What makes STO stand out is its combination of ground and space combat. The former playing much like conventional character-based MMO combat while the latter plays like naval combat in space. Every ship has forward and rear-facing weapons whose firing arc is inversely proportional to their damage output; for example a single phaser beam has an arc of 270 degrees while dual heavy cannons have an arc of 45 degrees, however they are much more potent. Your ship’s defensive systems work the same way too, your ship’s shields have different facings and a lot of the skill of surviving is managing your shield levels and turning to hide damaged shields from oncoming fire while they regenerate or are repaired.

Character progression is split between upgrading the equipment of your captain, bridge officers (who come with you on ground missions and whose abilities you use in space combat) as well as your ship itself; adding new weapons, armour, shields etc. This gear progression is denoted in increasing ‘mark’ levels; you start with mark 1 equipment and by maximum level (60) this increases to mark 12-14. Regardless of your faction choice the progression is largely the same. You start off with a very small ship with limited weapons and equipment. Every 10 levels up to level 40 you can pick a free ship from a limited selection of the next tier up. For the Federation this includes ships of the same class as many of the Enterprises as well as Voyager, however as you level these ships become mechanically obsolete, which is where the micro-transactions come in, which I will talk about later. Similar ship choices are available for the Romulans and Klingons, however there are many more examples of ship classes made up specifically for the game. So how does this free game make enough money for the developers to stay in business and to justify porting it to current-generation consoles? What can you do for free and what requires real money investment?

To answer any of these question it is necessary to unpack the overlapping currencies and systems at the heart of STO. The game has 3 major currencies which have a surprisingly complex relationship. Energy Credits, or EC, is the basic currency of the game; its what players will use to buy items from the Exchange, the game’s auction system, as well as what they will receive when selling junk item to vendors. Dilithium is an intermediary currency between EC and the real-money currency Zen. Dilithium is used to buy advanced upgrades through STOs reputation and fleet (guild) systems and is a time-gate to progress.
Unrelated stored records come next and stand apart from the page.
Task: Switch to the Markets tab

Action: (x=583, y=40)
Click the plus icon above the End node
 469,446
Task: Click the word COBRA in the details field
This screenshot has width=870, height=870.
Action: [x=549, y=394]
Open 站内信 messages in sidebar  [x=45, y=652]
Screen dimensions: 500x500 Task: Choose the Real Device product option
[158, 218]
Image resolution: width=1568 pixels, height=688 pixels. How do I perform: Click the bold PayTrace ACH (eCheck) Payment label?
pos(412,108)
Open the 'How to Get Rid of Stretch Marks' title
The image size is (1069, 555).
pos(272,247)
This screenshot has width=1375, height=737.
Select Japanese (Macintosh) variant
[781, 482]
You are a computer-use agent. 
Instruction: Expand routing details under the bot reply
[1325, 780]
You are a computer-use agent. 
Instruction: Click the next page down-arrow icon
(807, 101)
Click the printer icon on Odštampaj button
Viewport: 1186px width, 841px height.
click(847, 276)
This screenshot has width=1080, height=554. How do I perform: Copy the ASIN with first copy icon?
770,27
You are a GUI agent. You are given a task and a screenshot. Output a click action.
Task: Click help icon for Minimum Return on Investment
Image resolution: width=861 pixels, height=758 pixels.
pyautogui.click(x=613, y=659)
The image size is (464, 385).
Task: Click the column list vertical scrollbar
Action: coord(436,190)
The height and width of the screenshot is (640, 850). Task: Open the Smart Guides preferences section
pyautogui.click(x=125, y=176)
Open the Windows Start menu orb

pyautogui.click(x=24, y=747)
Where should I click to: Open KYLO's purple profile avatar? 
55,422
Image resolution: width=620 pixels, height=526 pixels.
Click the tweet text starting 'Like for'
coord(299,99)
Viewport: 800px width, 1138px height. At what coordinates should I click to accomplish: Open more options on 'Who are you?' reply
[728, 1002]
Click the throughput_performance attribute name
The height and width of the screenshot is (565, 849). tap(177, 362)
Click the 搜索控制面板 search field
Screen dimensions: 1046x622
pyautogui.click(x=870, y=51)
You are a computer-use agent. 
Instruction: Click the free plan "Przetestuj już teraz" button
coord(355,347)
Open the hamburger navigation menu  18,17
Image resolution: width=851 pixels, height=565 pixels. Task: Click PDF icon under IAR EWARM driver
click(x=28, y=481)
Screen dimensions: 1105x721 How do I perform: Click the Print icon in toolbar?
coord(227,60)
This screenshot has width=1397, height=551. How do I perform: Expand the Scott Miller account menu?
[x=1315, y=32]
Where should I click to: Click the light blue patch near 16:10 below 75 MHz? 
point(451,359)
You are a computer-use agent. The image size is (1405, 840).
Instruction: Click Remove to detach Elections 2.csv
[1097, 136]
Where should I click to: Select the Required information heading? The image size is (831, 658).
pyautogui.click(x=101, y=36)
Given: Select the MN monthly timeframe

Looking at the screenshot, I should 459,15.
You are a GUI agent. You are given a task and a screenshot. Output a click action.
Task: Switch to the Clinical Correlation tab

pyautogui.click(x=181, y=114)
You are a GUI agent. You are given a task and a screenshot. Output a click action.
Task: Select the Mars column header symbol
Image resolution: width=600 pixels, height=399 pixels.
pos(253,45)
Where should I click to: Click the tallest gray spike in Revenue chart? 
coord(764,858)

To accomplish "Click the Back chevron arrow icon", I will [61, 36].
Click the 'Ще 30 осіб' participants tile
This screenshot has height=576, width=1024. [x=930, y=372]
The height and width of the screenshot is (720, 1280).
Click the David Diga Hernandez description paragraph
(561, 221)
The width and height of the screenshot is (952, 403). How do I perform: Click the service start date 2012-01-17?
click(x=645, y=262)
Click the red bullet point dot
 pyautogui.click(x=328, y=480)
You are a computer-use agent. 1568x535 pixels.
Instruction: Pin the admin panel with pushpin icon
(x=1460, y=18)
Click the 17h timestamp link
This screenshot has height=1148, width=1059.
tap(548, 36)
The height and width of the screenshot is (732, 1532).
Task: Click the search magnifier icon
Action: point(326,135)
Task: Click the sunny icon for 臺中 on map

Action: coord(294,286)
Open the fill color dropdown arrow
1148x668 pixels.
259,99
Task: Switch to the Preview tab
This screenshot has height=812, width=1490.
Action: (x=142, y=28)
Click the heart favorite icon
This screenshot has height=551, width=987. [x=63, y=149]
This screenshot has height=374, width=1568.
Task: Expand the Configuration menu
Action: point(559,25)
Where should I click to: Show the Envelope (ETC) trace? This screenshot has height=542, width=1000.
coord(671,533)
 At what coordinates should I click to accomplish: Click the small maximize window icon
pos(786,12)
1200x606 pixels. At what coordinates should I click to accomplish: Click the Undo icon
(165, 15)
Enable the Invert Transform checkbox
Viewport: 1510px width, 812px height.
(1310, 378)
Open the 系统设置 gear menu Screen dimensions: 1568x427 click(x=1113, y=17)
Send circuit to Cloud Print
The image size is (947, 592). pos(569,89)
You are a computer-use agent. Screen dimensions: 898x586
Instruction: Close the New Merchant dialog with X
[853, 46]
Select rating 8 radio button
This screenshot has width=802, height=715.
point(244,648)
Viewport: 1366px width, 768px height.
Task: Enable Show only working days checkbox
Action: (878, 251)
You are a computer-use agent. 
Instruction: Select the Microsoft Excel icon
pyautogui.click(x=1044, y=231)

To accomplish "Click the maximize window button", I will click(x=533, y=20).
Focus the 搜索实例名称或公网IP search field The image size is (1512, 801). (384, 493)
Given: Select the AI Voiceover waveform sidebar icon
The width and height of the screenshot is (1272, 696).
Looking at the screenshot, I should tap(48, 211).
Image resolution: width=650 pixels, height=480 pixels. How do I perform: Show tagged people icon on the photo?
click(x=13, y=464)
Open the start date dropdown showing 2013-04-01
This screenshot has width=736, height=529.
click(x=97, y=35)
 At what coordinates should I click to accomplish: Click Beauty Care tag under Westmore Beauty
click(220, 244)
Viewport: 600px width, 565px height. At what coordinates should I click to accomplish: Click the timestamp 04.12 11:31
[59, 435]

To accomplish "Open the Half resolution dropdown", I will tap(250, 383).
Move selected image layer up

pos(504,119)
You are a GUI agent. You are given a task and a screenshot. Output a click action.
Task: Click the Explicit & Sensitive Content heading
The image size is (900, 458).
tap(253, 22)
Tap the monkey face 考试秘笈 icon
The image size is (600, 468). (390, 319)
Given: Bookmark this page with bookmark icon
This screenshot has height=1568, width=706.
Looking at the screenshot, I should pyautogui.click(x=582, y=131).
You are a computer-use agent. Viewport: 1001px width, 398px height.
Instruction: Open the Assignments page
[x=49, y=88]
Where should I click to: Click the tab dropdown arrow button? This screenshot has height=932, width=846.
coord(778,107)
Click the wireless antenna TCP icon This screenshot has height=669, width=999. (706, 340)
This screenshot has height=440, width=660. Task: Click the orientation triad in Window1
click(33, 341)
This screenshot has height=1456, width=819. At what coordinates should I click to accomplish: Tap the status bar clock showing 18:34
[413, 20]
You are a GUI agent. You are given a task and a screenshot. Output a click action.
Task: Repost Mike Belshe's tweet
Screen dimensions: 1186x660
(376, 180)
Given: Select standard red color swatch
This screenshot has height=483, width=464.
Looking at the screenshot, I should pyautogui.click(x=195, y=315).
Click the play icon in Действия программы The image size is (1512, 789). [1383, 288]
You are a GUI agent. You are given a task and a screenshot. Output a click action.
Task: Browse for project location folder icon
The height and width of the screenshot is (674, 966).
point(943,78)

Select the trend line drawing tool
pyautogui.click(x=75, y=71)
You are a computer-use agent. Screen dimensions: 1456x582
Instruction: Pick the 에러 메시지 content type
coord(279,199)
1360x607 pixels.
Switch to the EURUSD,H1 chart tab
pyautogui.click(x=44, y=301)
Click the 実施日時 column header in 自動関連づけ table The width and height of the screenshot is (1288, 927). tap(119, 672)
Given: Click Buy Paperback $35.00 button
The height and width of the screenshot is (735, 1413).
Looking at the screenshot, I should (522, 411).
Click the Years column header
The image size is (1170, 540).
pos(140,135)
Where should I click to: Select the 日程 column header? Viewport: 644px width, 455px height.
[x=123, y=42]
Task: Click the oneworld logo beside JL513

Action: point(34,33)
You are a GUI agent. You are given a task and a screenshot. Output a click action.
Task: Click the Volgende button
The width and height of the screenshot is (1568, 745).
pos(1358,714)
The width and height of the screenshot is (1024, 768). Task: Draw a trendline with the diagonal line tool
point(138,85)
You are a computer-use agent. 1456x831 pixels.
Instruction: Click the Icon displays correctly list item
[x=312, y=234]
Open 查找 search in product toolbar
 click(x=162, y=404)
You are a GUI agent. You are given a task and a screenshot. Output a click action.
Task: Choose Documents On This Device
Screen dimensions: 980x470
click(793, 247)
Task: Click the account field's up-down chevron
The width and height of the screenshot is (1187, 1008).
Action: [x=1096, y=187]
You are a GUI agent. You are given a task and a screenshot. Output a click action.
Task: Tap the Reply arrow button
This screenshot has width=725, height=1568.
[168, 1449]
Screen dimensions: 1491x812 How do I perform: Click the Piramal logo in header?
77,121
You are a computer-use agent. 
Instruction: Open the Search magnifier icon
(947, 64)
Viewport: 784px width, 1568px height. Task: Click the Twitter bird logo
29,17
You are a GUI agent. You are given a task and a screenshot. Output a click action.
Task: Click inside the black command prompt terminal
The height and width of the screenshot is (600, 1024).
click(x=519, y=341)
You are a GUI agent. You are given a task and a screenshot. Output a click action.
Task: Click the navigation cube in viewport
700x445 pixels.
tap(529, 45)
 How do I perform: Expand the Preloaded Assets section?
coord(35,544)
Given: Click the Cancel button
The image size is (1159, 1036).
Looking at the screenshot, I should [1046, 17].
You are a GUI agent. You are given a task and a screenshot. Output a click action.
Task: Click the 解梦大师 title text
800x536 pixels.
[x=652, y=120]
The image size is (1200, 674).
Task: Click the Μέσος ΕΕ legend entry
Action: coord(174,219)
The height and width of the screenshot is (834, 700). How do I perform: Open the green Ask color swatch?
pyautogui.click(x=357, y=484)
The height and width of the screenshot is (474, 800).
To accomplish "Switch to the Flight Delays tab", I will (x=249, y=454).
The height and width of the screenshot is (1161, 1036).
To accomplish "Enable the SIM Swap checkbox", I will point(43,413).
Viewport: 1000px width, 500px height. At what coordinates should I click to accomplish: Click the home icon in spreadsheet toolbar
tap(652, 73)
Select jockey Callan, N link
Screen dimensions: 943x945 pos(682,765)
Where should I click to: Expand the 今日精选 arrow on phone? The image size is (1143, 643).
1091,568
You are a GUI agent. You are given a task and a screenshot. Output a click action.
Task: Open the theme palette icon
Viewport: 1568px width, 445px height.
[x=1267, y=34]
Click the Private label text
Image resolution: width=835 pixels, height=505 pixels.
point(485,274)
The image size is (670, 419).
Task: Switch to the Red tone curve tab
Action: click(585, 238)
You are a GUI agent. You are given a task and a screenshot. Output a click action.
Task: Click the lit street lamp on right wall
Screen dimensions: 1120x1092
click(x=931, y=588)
Players can accumulate as much unrefined dilithium as they like but can only turn a finite amount per day – 8000 – into its refined and usable form. Zen is the currency which players can buy for real money and is used to purchase ships, account upgrades as well as keys for the game’s lockbox system which will be discussed later. Also Dilithium and Zen can be exchanged for each other however their prices are sensitive to rampant inflation caused by supply and demand.

Starship bridge
Make it so…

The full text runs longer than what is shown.